EXERCISE TASK: Render the records below as a Markdown table with two columns, Row and Line. Each nonblank line gets its own numbered row, and blank lines are omitted.

DATASET ROWS:
** begin **
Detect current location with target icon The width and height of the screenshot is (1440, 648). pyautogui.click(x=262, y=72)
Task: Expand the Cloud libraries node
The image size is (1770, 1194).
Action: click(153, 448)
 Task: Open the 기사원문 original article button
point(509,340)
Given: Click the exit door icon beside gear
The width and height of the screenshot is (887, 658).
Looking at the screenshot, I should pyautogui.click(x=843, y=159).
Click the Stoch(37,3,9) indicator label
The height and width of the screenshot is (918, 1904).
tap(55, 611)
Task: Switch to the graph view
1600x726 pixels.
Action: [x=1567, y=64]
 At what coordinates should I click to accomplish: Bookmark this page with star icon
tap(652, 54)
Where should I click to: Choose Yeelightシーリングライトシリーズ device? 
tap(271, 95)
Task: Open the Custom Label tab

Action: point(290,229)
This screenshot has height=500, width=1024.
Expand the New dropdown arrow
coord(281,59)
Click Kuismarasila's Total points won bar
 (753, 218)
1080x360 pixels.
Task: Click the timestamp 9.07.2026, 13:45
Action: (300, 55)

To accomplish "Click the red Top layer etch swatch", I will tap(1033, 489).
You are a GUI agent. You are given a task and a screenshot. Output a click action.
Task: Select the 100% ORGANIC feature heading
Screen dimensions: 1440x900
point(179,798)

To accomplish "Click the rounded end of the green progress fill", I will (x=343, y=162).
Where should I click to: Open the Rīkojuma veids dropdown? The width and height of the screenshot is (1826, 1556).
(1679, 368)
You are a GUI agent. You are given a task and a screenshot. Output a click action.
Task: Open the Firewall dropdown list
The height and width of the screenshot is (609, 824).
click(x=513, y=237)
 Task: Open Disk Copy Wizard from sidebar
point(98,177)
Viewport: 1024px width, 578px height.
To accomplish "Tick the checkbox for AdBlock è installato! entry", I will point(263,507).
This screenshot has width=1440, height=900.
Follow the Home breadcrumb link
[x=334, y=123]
** end **
EXPECTED OUTPUT:
| Row | Line |
|---|---|
| 1 | Detect current location with target icon The width and height of the screenshot is (1440, 648). pyautogui.click(x=262, y=72) |
| 2 | Task: Expand the Cloud libraries node |
| 3 | The image size is (1770, 1194). |
| 4 | Action: click(153, 448) |
| 5 |  Task: Open the 기사원문 original article button |
| 6 | point(509,340) |
| 7 | Given: Click the exit door icon beside gear |
| 8 | The width and height of the screenshot is (887, 658). |
| 9 | Looking at the screenshot, I should pyautogui.click(x=843, y=159). |
| 10 | Click the Stoch(37,3,9) indicator label |
| 11 | The height and width of the screenshot is (918, 1904). |
| 12 | tap(55, 611) |
| 13 | Task: Switch to the graph view |
| 14 | 1600x726 pixels. |
| 15 | Action: [x=1567, y=64] |
| 16 |  At what coordinates should I click to accomplish: Bookmark this page with star icon |
| 17 | tap(652, 54) |
| 18 | Where should I click to: Choose Yeelightシーリングライトシリーズ device?  |
| 19 | tap(271, 95) |
| 20 | Task: Open the Custom Label tab |
| 21 | Action: point(290,229) |
| 22 | This screenshot has height=500, width=1024. |
| 23 | Expand the New dropdown arrow |
| 24 | coord(281,59) |
| 25 | Click Kuismarasila's Total points won bar |
| 26 |  (753, 218) |
| 27 | 1080x360 pixels. |
| 28 | Task: Click the timestamp 9.07.2026, 13:45 |
| 29 | Action: (300, 55) |
| 30 | To accomplish "Click the red Top layer etch swatch", I will tap(1033, 489). |
| 31 | You are a GUI agent. You are given a task and a screenshot. Output a click action. |
| 32 | Task: Select the 100% ORGANIC feature heading |
| 33 | Screen dimensions: 1440x900 |
| 34 | point(179,798) |
| 35 | To accomplish "Click the rounded end of the green progress fill", I will (x=343, y=162). |
| 36 | Where should I click to: Open the Rīkojuma veids dropdown? The width and height of the screenshot is (1826, 1556). |
| 37 | (1679, 368) |
| 38 | You are a GUI agent. You are given a task and a screenshot. Output a click action. |
| 39 | Task: Open the Firewall dropdown list |
| 40 | The height and width of the screenshot is (609, 824). |
| 41 | click(x=513, y=237) |
| 42 |  Task: Open Disk Copy Wizard from sidebar |
| 43 | point(98,177) |
| 44 | Viewport: 1024px width, 578px height. |
| 45 | To accomplish "Tick the checkbox for AdBlock è installato! entry", I will point(263,507). |
| 46 | This screenshot has width=1440, height=900. |
| 47 | Follow the Home breadcrumb link |
| 48 | [x=334, y=123] |